ステータスは上昇したままなので、装備しないと損だな。
「『サモン』」
MPの消費は、どうやら任意で変更できる様だ。
少なければ威力は低いし、多ければ高い。
召喚系は1度呼び出せば、その間のMP消費はない。
「『ダークピッド』」
ついでに新しい魔法を登録して、MPの回復手段を確立した。
ダークピッドは名前で察せられる通り【闇魔法】だ。
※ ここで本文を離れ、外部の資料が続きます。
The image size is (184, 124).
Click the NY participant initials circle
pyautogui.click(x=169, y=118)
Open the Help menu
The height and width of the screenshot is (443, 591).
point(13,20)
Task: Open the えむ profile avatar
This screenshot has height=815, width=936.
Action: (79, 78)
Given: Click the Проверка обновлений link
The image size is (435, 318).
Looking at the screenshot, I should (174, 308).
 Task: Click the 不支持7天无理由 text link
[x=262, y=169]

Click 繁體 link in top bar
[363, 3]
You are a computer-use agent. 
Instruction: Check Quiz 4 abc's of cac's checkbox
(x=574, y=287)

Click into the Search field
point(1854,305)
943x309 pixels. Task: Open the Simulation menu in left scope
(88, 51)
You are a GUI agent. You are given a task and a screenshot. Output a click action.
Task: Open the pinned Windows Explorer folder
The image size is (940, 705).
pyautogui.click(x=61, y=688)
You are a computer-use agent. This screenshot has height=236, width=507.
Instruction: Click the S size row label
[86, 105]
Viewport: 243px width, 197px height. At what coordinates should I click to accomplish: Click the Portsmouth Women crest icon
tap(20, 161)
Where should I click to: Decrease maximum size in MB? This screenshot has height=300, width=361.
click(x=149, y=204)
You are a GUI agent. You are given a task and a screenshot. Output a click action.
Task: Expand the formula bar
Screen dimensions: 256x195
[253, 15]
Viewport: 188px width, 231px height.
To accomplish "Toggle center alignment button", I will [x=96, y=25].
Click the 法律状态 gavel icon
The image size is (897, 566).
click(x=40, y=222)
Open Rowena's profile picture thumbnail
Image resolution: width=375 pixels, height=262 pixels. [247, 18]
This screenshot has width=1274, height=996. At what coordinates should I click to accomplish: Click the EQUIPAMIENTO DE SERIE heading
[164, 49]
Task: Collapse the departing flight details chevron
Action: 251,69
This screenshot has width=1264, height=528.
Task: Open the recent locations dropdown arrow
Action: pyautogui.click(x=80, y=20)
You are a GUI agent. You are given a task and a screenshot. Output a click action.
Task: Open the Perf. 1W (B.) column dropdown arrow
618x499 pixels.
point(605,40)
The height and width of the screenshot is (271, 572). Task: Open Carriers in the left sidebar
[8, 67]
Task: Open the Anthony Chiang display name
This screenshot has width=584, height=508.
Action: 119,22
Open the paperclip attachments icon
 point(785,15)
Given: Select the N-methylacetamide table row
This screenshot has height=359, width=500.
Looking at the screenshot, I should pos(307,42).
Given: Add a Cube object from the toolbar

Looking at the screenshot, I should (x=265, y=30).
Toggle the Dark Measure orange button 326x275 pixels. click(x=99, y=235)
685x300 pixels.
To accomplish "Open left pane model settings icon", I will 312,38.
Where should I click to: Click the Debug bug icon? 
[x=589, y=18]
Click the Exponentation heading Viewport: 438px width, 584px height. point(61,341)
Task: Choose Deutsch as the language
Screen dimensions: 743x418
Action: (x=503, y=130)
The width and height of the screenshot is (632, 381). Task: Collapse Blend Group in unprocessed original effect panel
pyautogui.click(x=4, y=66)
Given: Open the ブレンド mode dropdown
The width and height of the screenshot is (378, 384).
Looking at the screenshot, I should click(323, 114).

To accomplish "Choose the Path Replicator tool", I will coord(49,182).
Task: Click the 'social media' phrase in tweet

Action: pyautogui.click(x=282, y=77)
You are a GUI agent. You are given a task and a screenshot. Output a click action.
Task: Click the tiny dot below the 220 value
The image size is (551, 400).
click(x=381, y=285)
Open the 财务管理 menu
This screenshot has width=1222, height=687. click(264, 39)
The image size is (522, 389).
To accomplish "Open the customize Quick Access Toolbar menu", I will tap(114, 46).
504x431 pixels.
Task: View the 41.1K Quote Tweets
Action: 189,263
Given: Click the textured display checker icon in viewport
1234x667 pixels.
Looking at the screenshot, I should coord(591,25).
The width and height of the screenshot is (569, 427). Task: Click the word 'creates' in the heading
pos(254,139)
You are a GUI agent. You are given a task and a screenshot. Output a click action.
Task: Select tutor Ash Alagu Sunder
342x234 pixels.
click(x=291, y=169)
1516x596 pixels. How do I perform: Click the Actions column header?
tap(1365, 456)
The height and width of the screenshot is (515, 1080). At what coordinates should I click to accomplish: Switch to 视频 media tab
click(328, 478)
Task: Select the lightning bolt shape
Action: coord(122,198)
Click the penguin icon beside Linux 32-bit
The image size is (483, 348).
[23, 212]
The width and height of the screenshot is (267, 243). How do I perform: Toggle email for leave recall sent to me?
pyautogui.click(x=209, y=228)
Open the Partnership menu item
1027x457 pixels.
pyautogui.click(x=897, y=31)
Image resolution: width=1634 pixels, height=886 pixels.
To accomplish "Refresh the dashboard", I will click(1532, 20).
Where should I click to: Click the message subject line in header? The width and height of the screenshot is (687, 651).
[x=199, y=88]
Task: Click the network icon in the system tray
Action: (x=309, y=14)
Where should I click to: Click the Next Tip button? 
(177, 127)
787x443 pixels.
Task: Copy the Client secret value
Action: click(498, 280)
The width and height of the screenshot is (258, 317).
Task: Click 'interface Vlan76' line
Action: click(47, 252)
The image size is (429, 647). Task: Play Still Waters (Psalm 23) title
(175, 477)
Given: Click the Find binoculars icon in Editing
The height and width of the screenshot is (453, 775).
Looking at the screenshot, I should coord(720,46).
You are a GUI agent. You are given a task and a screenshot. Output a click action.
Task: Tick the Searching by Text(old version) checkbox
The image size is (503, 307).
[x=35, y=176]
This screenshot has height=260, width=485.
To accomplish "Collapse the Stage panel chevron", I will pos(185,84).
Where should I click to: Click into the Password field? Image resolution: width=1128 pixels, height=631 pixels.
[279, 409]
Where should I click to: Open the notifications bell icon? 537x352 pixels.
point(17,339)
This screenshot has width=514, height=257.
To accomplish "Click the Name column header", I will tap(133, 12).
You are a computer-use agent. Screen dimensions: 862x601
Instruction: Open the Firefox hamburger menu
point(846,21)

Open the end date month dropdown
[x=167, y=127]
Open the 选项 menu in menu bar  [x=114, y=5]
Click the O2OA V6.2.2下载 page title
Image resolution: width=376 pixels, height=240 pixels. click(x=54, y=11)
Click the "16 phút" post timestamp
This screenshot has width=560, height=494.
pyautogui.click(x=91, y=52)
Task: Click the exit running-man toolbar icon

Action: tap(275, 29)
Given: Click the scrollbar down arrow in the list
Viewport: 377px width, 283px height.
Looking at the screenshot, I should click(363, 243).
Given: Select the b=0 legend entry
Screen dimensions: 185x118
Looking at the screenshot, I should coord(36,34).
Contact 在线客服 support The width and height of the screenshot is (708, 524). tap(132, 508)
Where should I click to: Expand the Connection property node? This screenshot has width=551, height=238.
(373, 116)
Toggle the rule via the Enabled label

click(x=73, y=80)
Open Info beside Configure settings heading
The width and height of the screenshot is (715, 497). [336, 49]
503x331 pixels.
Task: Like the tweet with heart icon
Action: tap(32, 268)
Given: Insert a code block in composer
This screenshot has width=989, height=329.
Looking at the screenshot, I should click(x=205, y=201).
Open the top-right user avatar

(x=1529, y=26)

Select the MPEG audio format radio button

効果は真っ黒なスポイト状の物体を作り出し、対象に張り付かせてMPを吸出し
MPを大きく使うと大きなスポイトを作り出せる。
「回復量は…まぁまぁ?」
比較対象が無いので良くわからないが、自分の召喚したモンスターからも吸い出せるので使い勝手が良い。
「『ウインドカッター』」
またゴブリンが倒れる。
「うーん、結構ダメージ受けないな」
弓持ちには注意だが、油断しなければ大丈夫だろう。
「『サモン』」
意識して使ってはいるが、レベルの上昇は緩やかだ。
魔書術も出しっぱなしは基本である。
「『ダークピッド』からの『ウインドカッター』」
討伐目標の五匹目を倒して、ギルドに帰ろう。
「ねぇ、アリサ。やっぱりジンさんってあれだよね?」
「そうでしょうね。てっきりフレンドを断られると思っていたので、二手に分かれましたが二人ともフレンド登録して頂けるとは思っても見ませんでしたわ」
「なんだがボク、罪悪感が凄いよ」
「私もでしてよ。アリマさん」
「「ハァ」」
ジンの知らないところで、罪悪感に苦しむ二人。